Thomas Simonsen wrote:

>On Wikipedia this could potentially be a problem. However, EoL, AToL, 
>CATE and similar projects are - as far as I know - not open access 
>where everybody can make contributions to everything, you have to be 
>approved first. If online species pages are hosted by acknowledge 
>scientific institutions, organizations and societies, the hosts then 
>voucher for the quality of the pages - much in the same way publishers
>voucher for the quality of paper publications.

It isn't, as far as I can see, simply a matter of access - it's a 
matter of review. There are numerous taxonomists who are crackpots, 
but they are sometimes authorities on their groups, and may be 
resident in prominent institutions; such individuals typically 
self-publish to avoid legitimate peer review, and they presumably 
have access to projects such as EoL, where I imagine they may also be 
free to act without review. Unless I'm mistaken in that respect, 
Wikipedia is possibly as good as, or even better than, some of these 
other resources, because there are potentially thousands of people 
reading a Wikipedia/Wikispecies entry, and thus more likely to spot 
someone trying to sneak something questionable by.

For example, the #2 Google hit for the fish species Rod Page 
mentioned, Chromis circumaurea, is the Wikispecies entry.
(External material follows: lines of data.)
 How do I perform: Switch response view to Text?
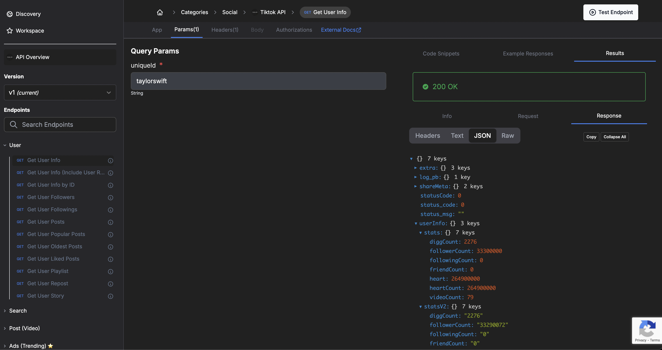(457, 136)
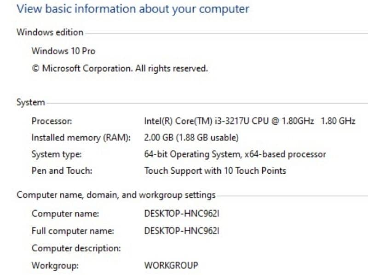Click the 'Computer description:' label

click(76, 248)
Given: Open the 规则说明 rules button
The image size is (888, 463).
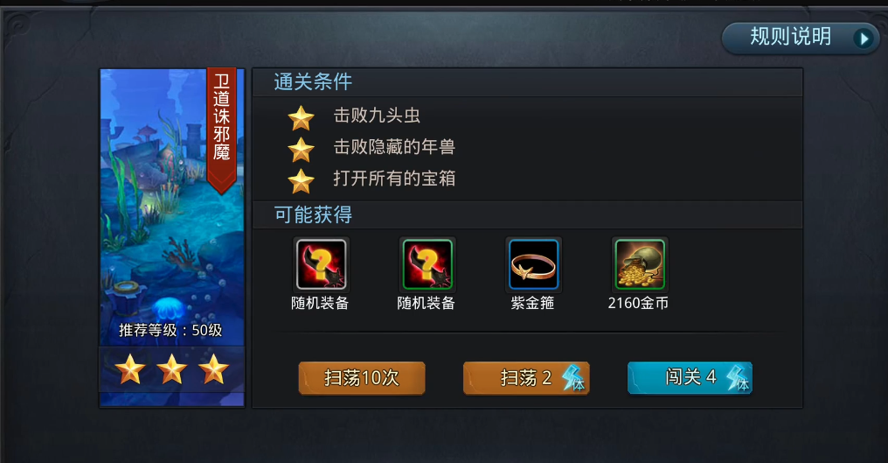Looking at the screenshot, I should coord(801,38).
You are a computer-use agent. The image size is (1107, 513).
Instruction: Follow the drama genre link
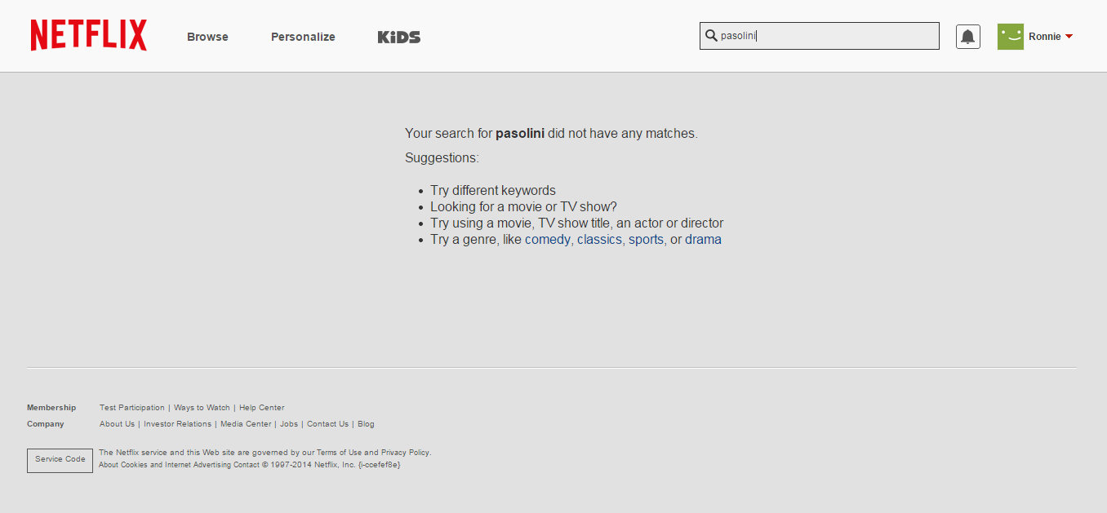[703, 240]
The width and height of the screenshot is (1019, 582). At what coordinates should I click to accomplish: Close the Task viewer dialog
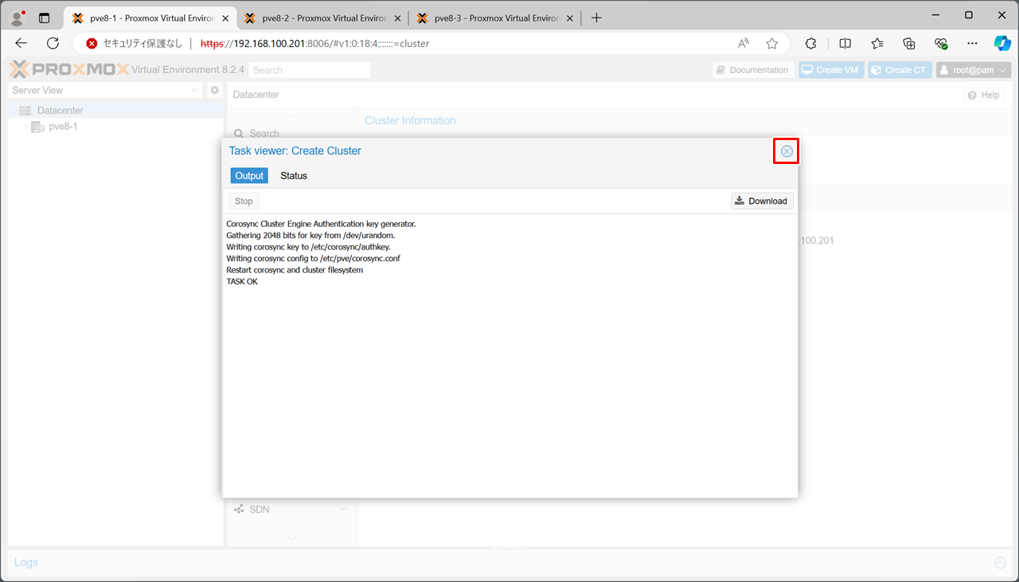pos(787,151)
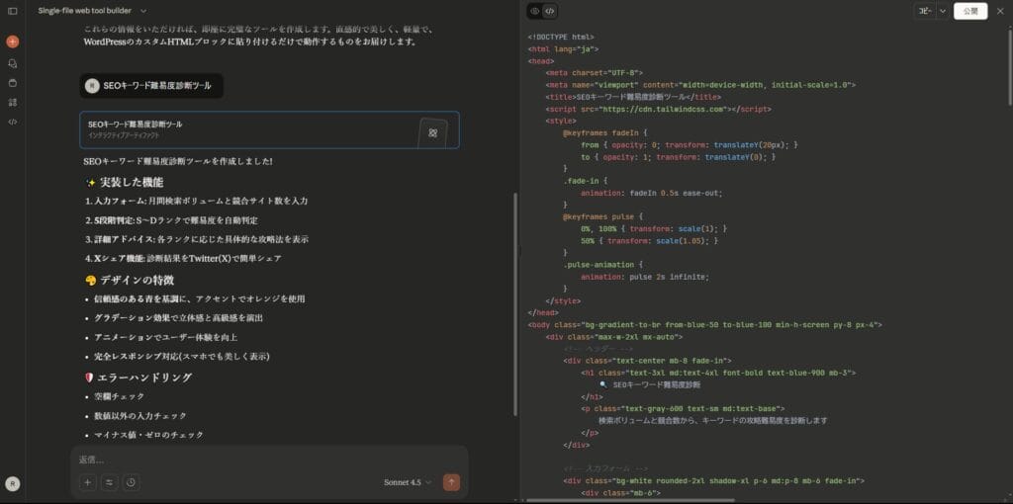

That's the 
first link a fish taxonomist would probably look at - and fix, if 
there were something wrong with it. Open access ALSO means open 
review; I would argue that allowing anyone to fix a problem is 
possibly more than a fair trade-off.

I know of one taxonomist who self-published a work that has been 
largely rejected by the taxonomic community; all of the genera 
described, and many of the species, were sunk almost immediately. He 
resorted to Wikipedia to promote his work, and found myself and 
others there to prevent him from using Wikipedia as a forum to claim 
the validity of his taxa - because (a) he hoped to conceal the 
existence of the work synonymizing his taxa, and we did not let him, 
since that violates Wikipedia policy against bias, and (b) Wikipedia 
does not allow self-published sources; he was so disruptive that he 
has actually been permanently banned from Wikipedia. In essence, the 
rules defining what constitutes a valid publication in Wikipedia are 
MORE stringent than the rules in the ICZN.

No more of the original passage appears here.